### Task goal
Copy exactly the lines of the records below, and only those lines, beginning with the line that contains "[Search] (984, 56)" and ending with the line that contains "フラット35Sの技術基準の摘要 (545, 1293)".

[Saved entries]
# # # # # # #
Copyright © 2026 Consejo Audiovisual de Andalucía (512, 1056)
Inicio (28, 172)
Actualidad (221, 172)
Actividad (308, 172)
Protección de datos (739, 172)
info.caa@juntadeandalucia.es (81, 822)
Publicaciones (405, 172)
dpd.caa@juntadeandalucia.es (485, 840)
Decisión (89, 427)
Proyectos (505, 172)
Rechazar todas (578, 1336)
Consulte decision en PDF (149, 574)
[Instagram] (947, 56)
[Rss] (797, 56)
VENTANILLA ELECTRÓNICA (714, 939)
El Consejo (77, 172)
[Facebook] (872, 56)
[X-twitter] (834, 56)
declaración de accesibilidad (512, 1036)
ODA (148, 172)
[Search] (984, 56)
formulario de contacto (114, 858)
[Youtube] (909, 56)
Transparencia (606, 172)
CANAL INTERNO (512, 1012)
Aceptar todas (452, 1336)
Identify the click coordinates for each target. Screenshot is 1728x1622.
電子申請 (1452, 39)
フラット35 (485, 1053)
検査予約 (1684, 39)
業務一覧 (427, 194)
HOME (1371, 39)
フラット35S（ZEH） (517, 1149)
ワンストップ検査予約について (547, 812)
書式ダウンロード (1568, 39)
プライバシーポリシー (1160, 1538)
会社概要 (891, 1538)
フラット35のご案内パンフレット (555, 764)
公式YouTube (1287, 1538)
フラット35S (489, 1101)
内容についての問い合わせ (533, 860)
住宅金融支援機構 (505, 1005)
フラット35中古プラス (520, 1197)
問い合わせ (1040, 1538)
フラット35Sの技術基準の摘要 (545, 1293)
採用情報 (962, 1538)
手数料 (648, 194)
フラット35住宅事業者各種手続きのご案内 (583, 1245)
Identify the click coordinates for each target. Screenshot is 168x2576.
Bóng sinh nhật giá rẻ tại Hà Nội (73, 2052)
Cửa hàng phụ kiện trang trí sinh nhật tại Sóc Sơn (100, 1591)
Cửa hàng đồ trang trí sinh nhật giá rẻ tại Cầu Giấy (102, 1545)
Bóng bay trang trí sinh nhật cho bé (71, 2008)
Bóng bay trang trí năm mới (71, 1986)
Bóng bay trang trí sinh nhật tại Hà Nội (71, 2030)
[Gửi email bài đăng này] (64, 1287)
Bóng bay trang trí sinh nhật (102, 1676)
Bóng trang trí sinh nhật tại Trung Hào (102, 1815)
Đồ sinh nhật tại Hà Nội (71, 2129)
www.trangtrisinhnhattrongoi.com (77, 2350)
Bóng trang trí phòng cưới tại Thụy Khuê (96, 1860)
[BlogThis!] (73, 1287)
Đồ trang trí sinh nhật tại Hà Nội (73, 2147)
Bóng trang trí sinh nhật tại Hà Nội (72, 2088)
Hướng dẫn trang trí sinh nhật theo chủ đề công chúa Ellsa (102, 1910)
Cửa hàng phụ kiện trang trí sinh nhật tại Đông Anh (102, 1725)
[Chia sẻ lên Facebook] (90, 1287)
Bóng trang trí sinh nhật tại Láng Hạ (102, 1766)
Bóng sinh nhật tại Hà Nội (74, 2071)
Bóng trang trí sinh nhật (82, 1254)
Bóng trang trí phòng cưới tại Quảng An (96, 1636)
# # # # # # #
### Result of this exercise
[Search] (984, 56)
formulario de contacto (114, 858)
[Youtube] (909, 56)
Transparencia (606, 172)
CANAL INTERNO (512, 1012)
Aceptar todas (452, 1336)
Identify the click coordinates for each target. Screenshot is 1728x1622.
電子申請 (1452, 39)
フラット35 (485, 1053)
検査予約 (1684, 39)
業務一覧 (427, 194)
HOME (1371, 39)
フラット35S（ZEH） (517, 1149)
ワンストップ検査予約について (547, 812)
書式ダウンロード (1568, 39)
プライバシーポリシー (1160, 1538)
会社概要 (891, 1538)
フラット35のご案内パンフレット (555, 764)
公式YouTube (1287, 1538)
フラット35S (489, 1101)
内容についての問い合わせ (533, 860)
住宅金融支援機構 (505, 1005)
フラット35中古プラス (520, 1197)
問い合わせ (1040, 1538)
フラット35Sの技術基準の摘要 (545, 1293)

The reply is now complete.